Martin Duerst <duerst@w3.org> Wed, 11 July 2001 08:40 UTC

Received: from psg.com (exim@psg.com [147.28.0.62]) by ietf.org (8.9.1a/8.9.1a) with SMTP id EAA28340 for <idn-archive@lists.ietf.org>; Wed, 11 Jul 2001 04:40:25 -0400 (EDT)
Received: from lserv by psg.com with local (Exim 3.31 #1) id 15KF8L-0003zQ-00 for idn-data@psg.com; Wed, 11 Jul 2001 01:14:09 -0700
Received: from sh.w3.mag.keio.ac.jp ([133.27.194.41]) by psg.com with esmtp (Exim 3.31 #1) id 15KF8J-0003zH-00 for idn@ops.ietf.org; Wed, 11 Jul 2001 01:14:07 -0700
Received: from enoshima (dhcp-100-137.mag.keio.ac.jp [133.27.195.137]) by sh.w3.mag.keio.ac.jp (8.9.3/3.7W) with ESMTP id RAA15638; Wed, 11 Jul 2001 17:13:24 +0900 (JST)
Message-Id: <4.2.0.58.J.20010711105253.033c16f0@sh.w3.mag.keio.ac.jp>
X-Sender: duerst@sh.w3.mag.keio.ac.jp
X-Mailer: QUALCOMM Windows Eudora Pro Version 4.2.0.58.J
Date: Wed, 11 Jul 2001 17:12:54 +0900
To: Patrik Faltstrom <paf@cisco.com>, Paul Hoffman / IMC <phoffman@imc.org>, Keith Moore <moore@cs.utk.edu>, Edmon <edmon@neteka.com>
From: Martin Duerst <duerst@w3.org>
Subject: Comments on IDNA (was: Re: [idn] Reality Check)
Cc: idn@ops.ietf.org, "Adam M. Costello" <amc@cs.berkeley.edu>
In-Reply-To: <200107110055.UAA29310@astro.cs.utk.edu>
References: <Your message of "Tue, 10 Jul 2001 16:14:07 EDT." <009c01c1097c$e0a096e0$1001a8c0@neteka.com>
Mime-Version: 1.0
Content-Type: text/plain; charset="us-ascii"; format="flowed"
Sender: owner-idn@ops.ietf.org
Precedence: bulk

At 20:55 01/07/10 -0400, Keith Moore wrote:
> > Currently, IDNA does not provide the "option" for UTF-8 that you are
> > suggesting.
>
>sure it does.  the application can use whatever encoding it wants to.
>the protocol used by DNS on-the-wire is irrelevant.

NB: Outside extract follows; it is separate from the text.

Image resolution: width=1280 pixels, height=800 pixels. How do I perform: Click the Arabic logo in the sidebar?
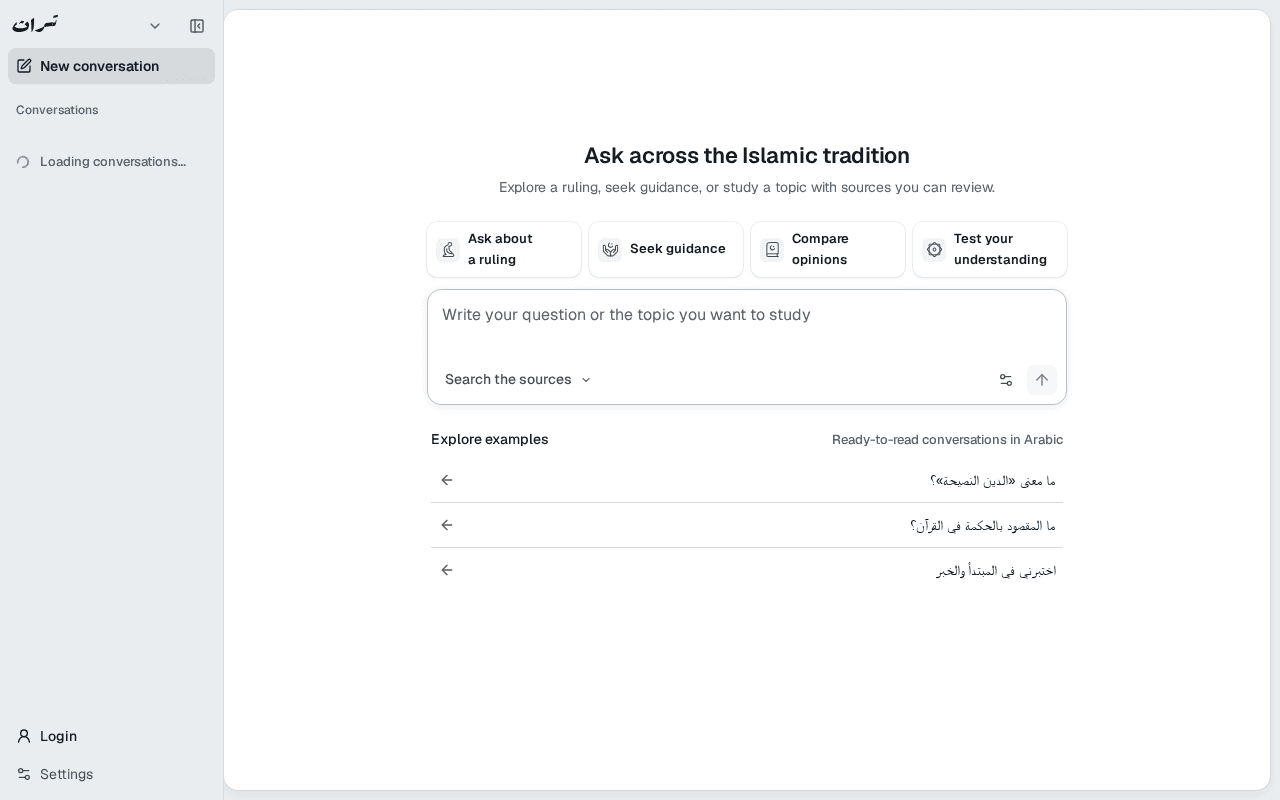click(36, 24)
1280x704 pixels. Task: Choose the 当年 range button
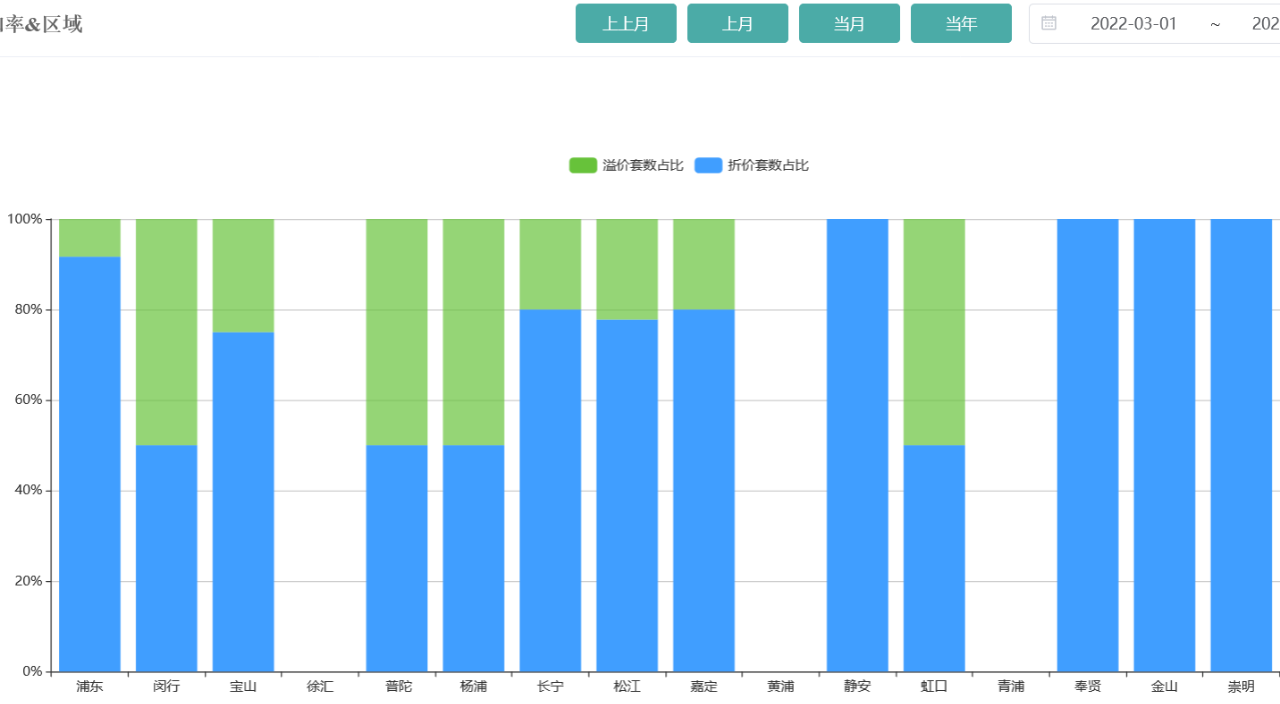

It would be extremely helpful if IDNA would make it clear that
applications can and should do something else than ACE.

The current IDNA draft (02), in the the unnumbered diagram,
says 'Application-specific protocol: predefined by the
protocol or defaults to nameprepped ACE'. This should be
changed.

Some other comments on the IDNA draft:

The abstract and intro give the impression that only updating
applications results in a significant advantage. Readers of
the doc may get the impression that servers/resolvers are
50% and applications 50%. As far as I know, it's more like
10%/90%. The draft should be changed to not give such wrong
impressions.

2.1.1: "Applications MAY allow ACE input and output, but are
not encouraged to do so except as an interface for advanced
users, possibly for debugging.": Please remove the 'advanced
user'. Giving people who want to look at the names the way they
are written the impression that they are retarded is not a
good idea.

2.1.1: "Since ACE can be rendered either as the encoded ASCII
glyphs or the proper decoded characters, the rendering engine
for an application SHOULD have an option for the user to select
the preferred display.

- The word 'ACE' is used here completely differently from above
   (including input, output, and process, rather than only one
    form).
- 'Rendering engine' is usually in the OS or window system/
   toolkit, not in the application. It would be strange to require
   such an engine to be able to decode ACE.
- The 'SHOULD' has to be conditioned on the MAY above.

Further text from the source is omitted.